Google unveils Gemini Embedding 2 with Multimodal Input Support and MRL technology

Google has announced Gemini Embedding 2, a new multimodal embedding model built on the Gemini architecture. The model is designed to process multiple types of data, including text, images, video, audio, and documents, placing them into a single unified embedding space.

Unlike earlier embedding models that focused primarily on text, Gemini Embedding 2 expands capabilities to cross-modal understanding, enabling developers to build AI systems that analyze and connect different forms of media.

The model supports over 100 languages and can power AI applications such as Retrieval-Augmented Generation (RAG), semantic search, sentiment analysis, and large-scale data clustering.

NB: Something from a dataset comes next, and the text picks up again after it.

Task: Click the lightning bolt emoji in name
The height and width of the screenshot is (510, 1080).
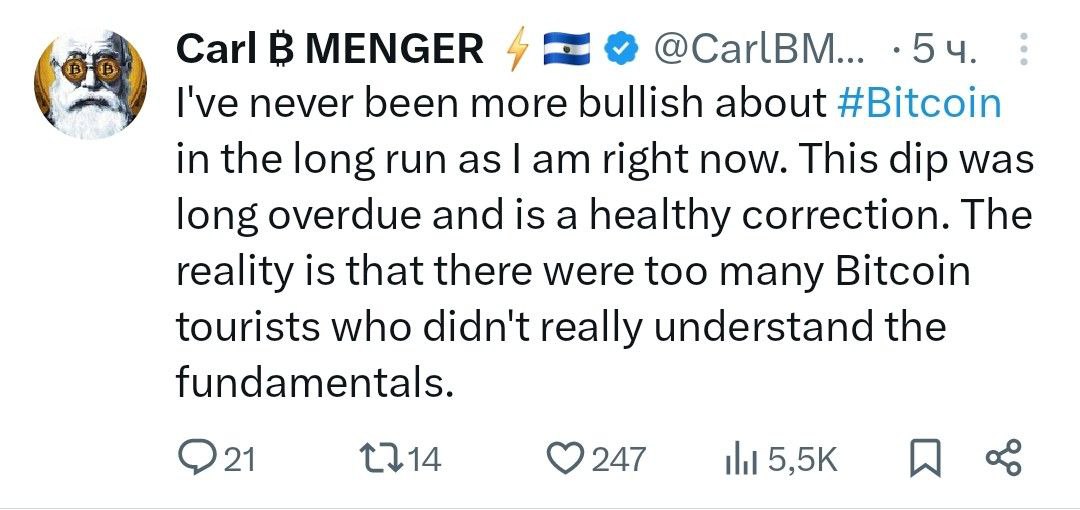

Gemini Embedding 2 leverages the multimodal capabilities of the Gemini architecture to generate embeddings across various data types. The model can process interleaved multimodal inputs, allowing developers to combine multiple forms of data within a single request.

For example, applications can analyze text descriptions alongside images or video, enabling AI systems to understand relationships between different media formats.

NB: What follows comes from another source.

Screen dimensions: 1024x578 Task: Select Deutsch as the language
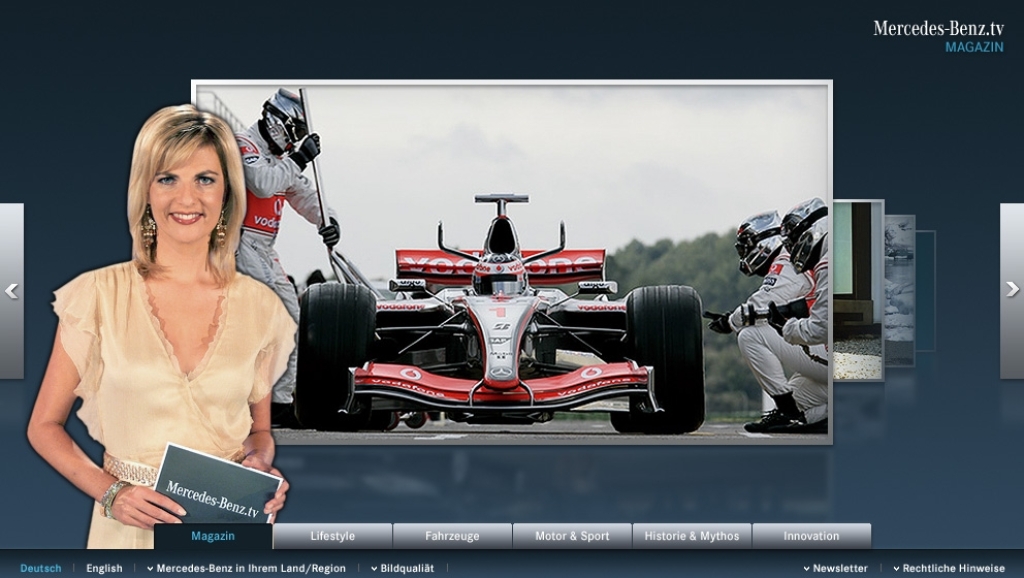(x=41, y=567)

This approach helps developers work with complex datasets that contain multiple types of content.

Key Features

Multimodal Input Support

Gemini Embedding 2 supports a wide range of input formats:

Text: Up to 8,192 input tokens
Images: Up to six images per request (PNG and JPEG formats)
Video: Up to 120 seconds per input (MP4 and MOV)
Audio: Direct processing of audio without transcription
Documents: Supports PDF files up to six pages

Interleaved Multimodal Inputs

The model can process multiple media types in a single request, enabling contextual understanding across inputs such as image and text together.

This capability is particularly useful for applications that require cross-media analysis and contextual search.

Matryoshka Representation Learning (MRL)

Gemini Embedding 2 incorporates Matryoshka Representation Learning (MRL), which allows embedding vectors to scale across different dimensions.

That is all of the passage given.